_Your goal_
Your answer is to be the exact text of the lines from the one containing "You are a computer-use" through the final line of the entries, restated in full, with pictures omitted.

═══ Excerpted data ═══

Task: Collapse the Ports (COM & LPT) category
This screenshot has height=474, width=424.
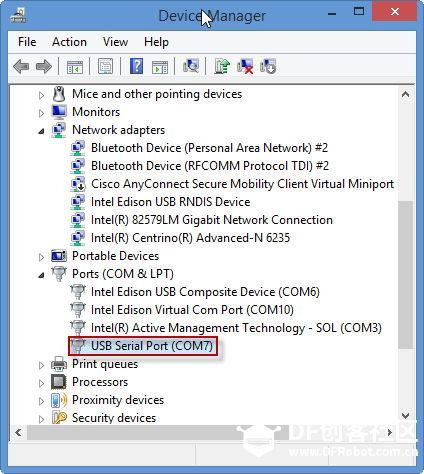Action: (x=41, y=275)
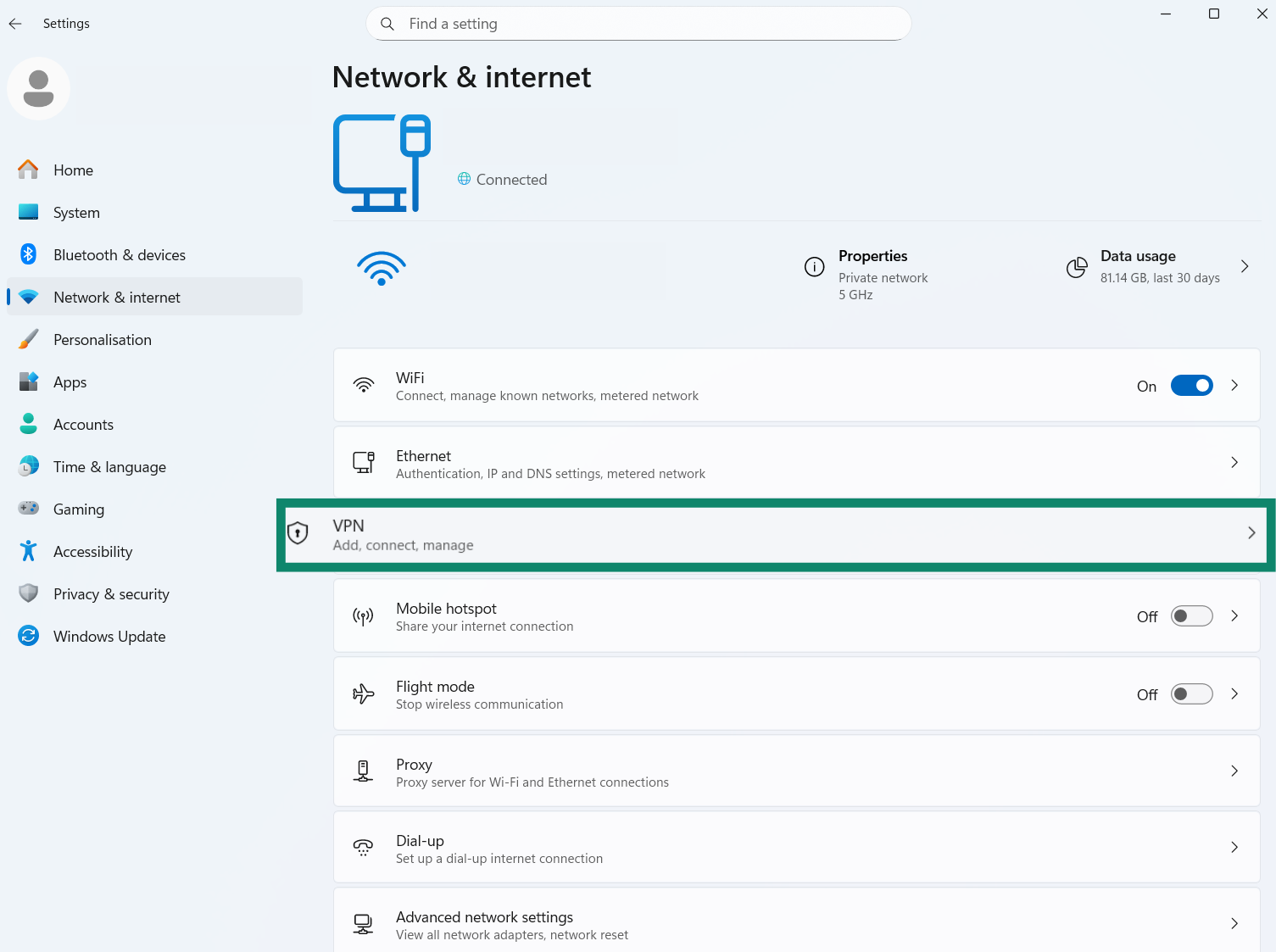
Task: Click the Windows Update icon
Action: [28, 636]
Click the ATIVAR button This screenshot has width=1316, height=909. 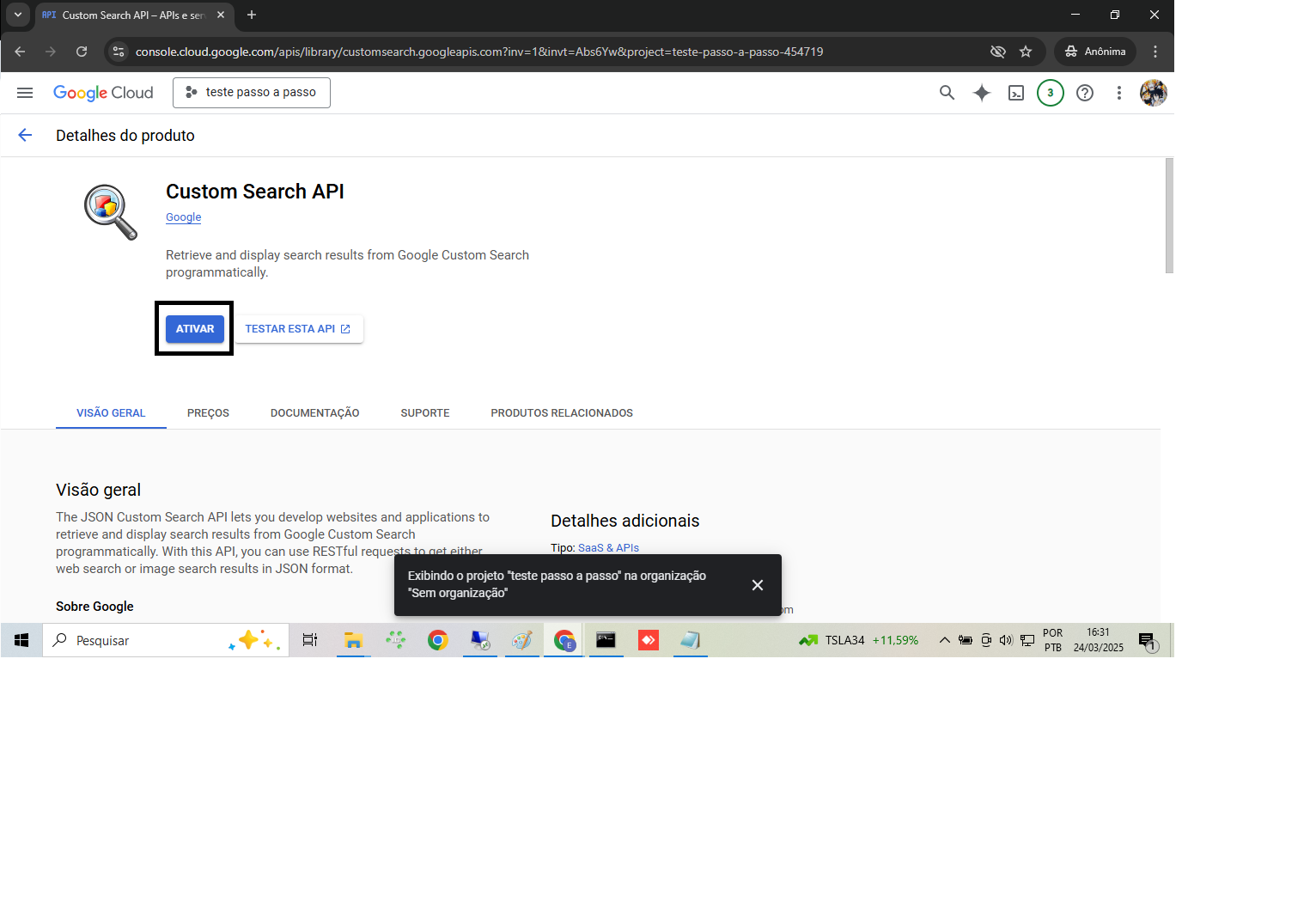(195, 329)
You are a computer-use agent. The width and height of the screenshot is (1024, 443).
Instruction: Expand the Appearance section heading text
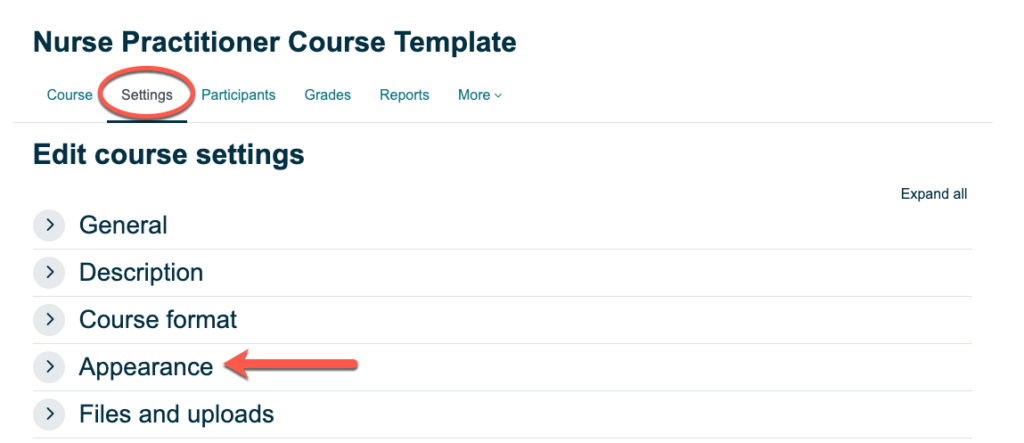pyautogui.click(x=146, y=367)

═══

_Your response_
You are a computer-use agent. The width and height of the screenshot is (1024, 443).
Instruction: Expand the Appearance section heading text
pyautogui.click(x=146, y=367)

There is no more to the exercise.